Un serveur Web et un serveur de base de données ne font pas du tout les mêmes accès sur un SAN...
Aussi, j'écarte les très sophistiqués outils de benchs d'IO disque iozone et bonnie pour me limiter à un protocole simple :
- mesurer les temps de recopie de mon répertorie local /var sur le disque SAN analysé,
- puis faire un tar du disque SAN en local.

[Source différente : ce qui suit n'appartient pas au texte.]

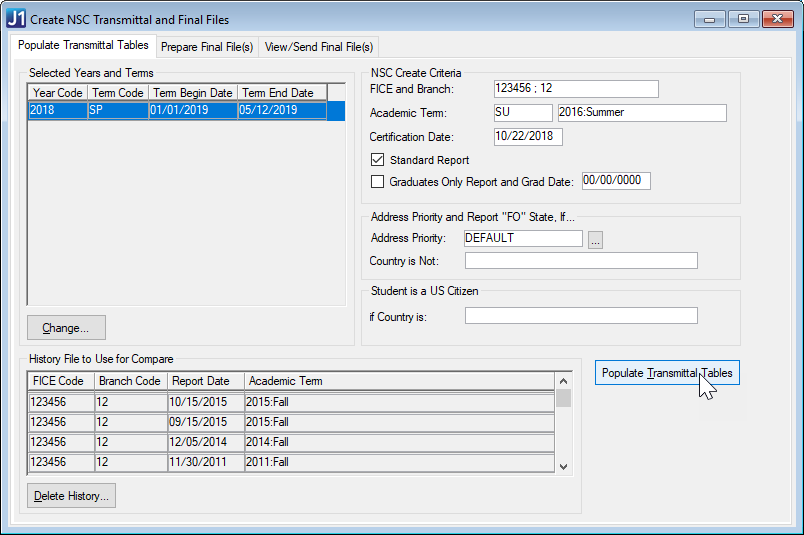The width and height of the screenshot is (804, 535).
Task: Switch to Prepare Final File(s) tab
Action: pos(208,47)
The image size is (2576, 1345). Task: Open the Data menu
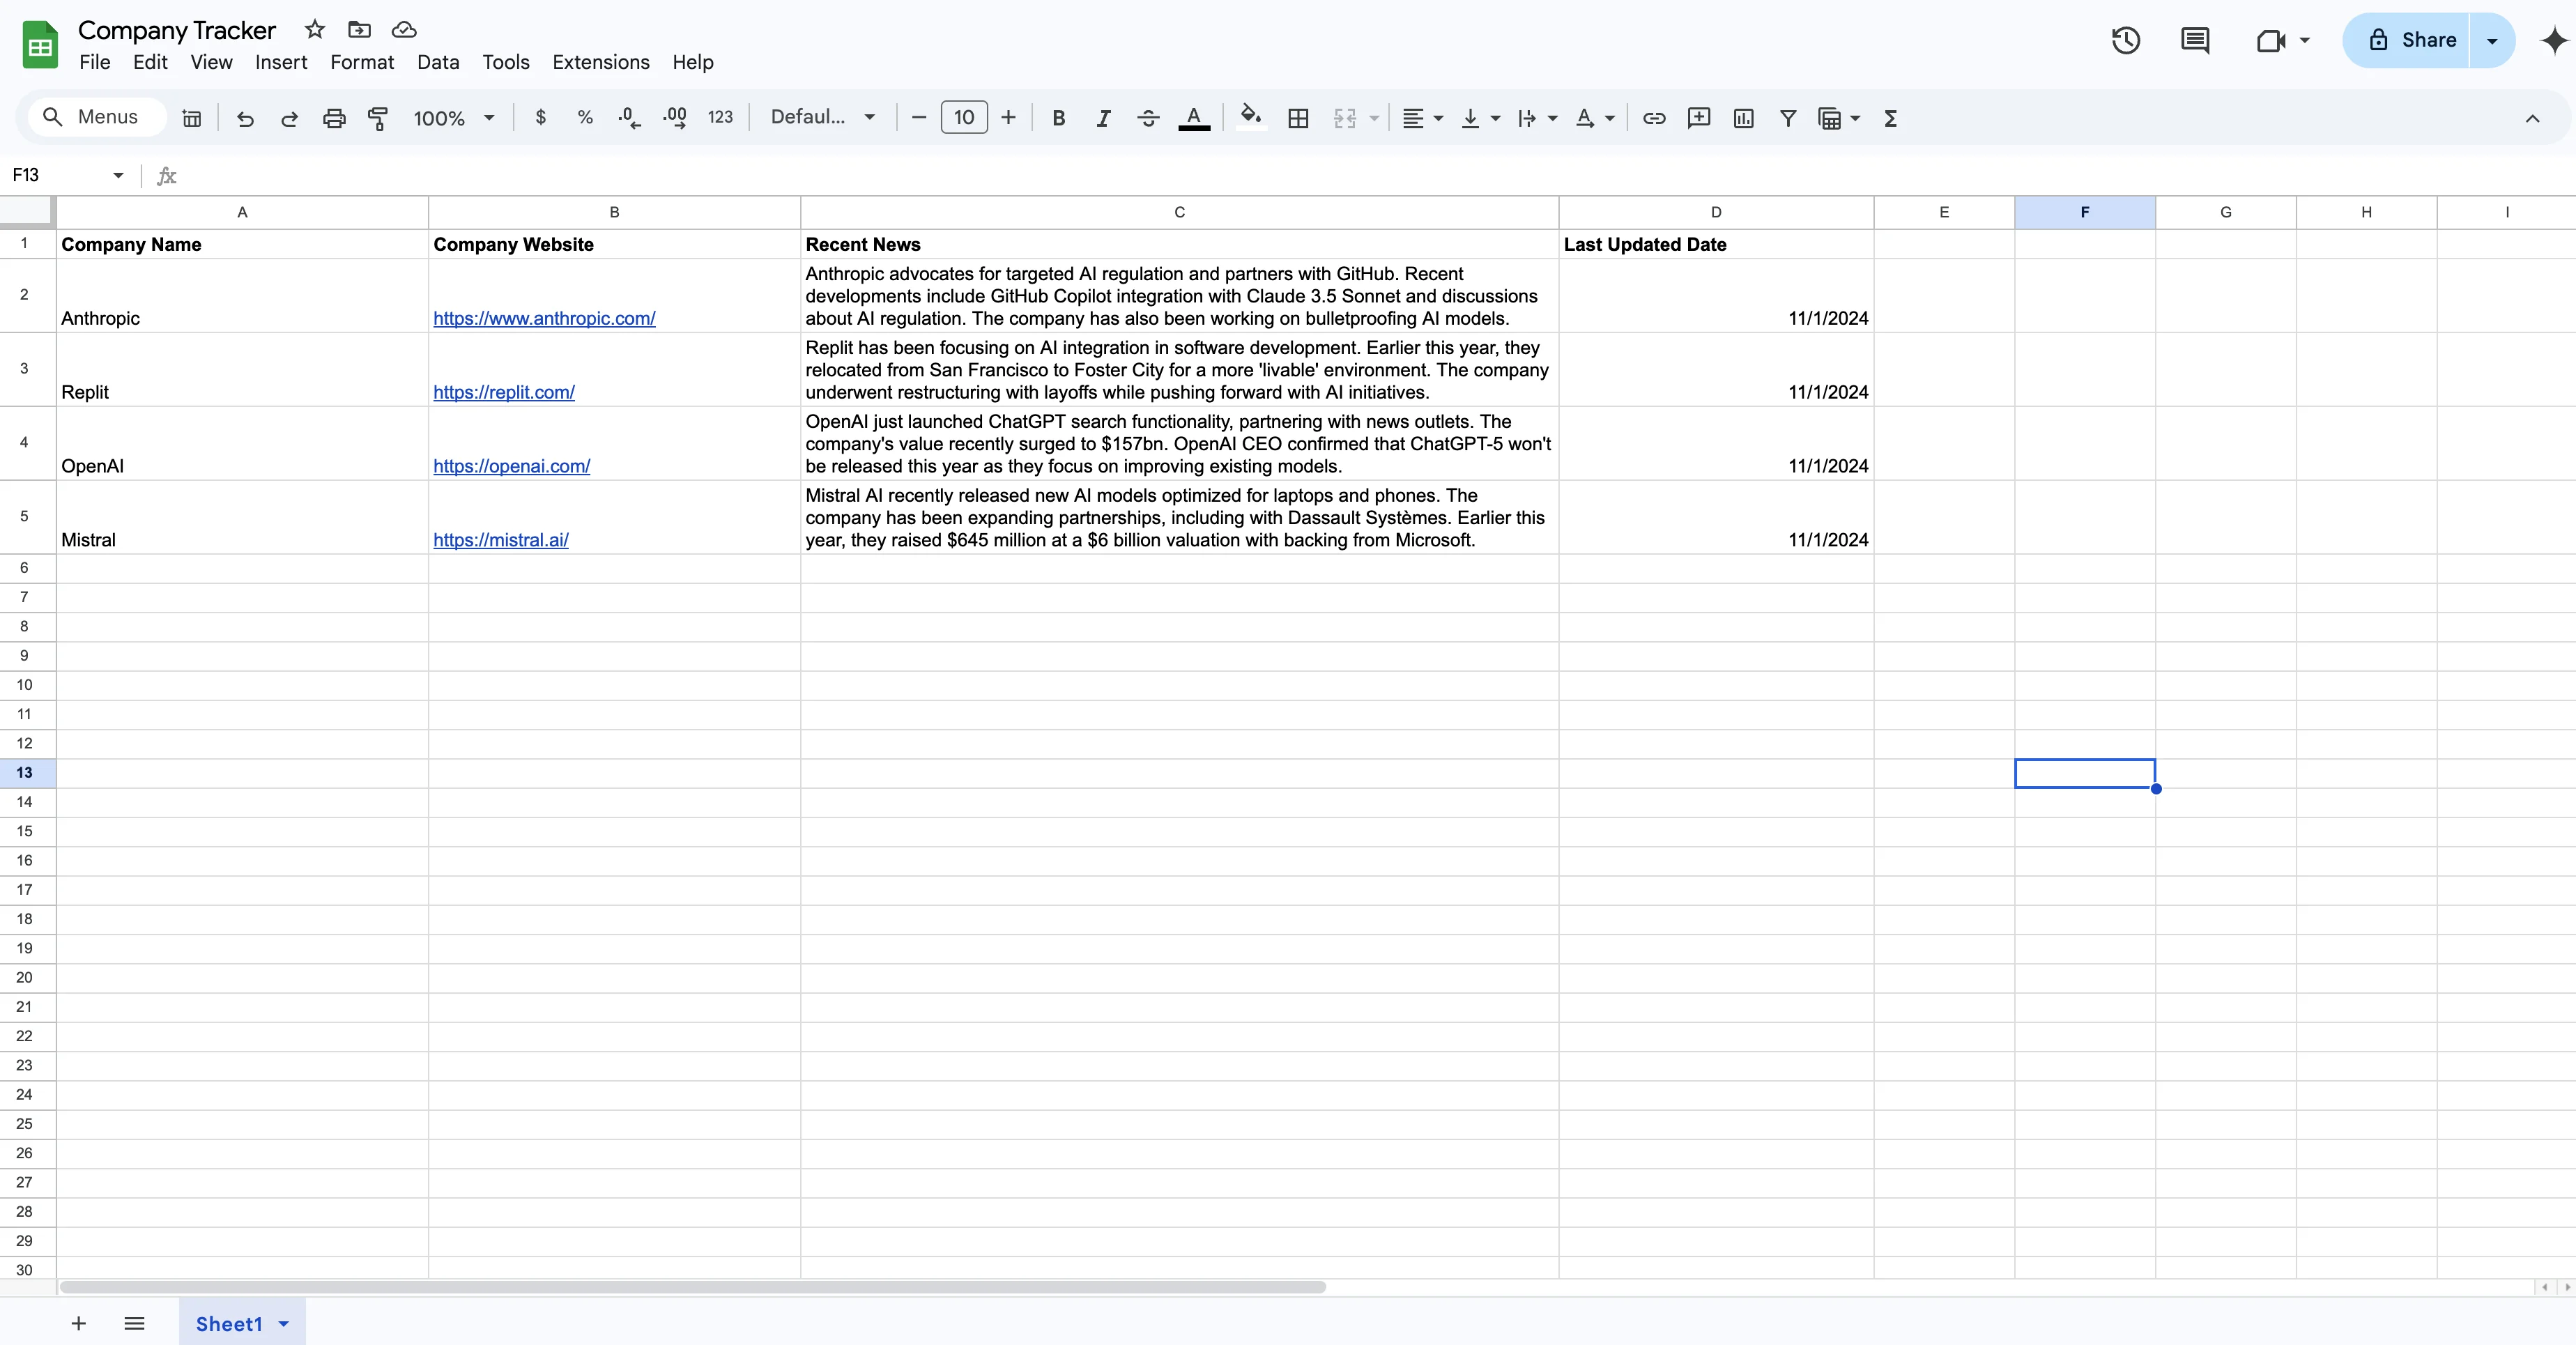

/var contient 7600 fichiers pour 490Mo. La bande passante est de 100Mb. Le client et le SAN sont des Intel Dual-Core dédié aux tests. Les système de fichiers utilisent ext4. NFS est en v3.
Les résultats pour le disque SAN sont :
# time rsync -a /var /mnt
real 3m34.517s
# time tar cf var.tar /mnt/var
real 3m8.703s
Les résultats pour le disque NFS sont :
# time rsync -a /var /mnt
real 6m37.225s
# time tar cf var2.tar /mnt/var
real 2m39.330s
Les résultats pour le disque local, un Raptor Sata2, sont :
# time rsync -a /var /mnt
real 0m58.538s
# time tar cf var3.tar /mnt/var
real 0m38.230s
Soit le tableau de synthèse :
| Mo/s | Ecriture | Lecture |
|---|---|---|
| Disque local | 30.5 | 36.6 |
| SAN | 2.3 | 2.6 |
| NFS | 1.2 | 3.0 |
Une conclusion serait que SAN est plus rapide que NFS, surtout en écriture.
Les spécifications de SAN datant de 2004 versus 1995 pour NFS v3, rien d'anormal.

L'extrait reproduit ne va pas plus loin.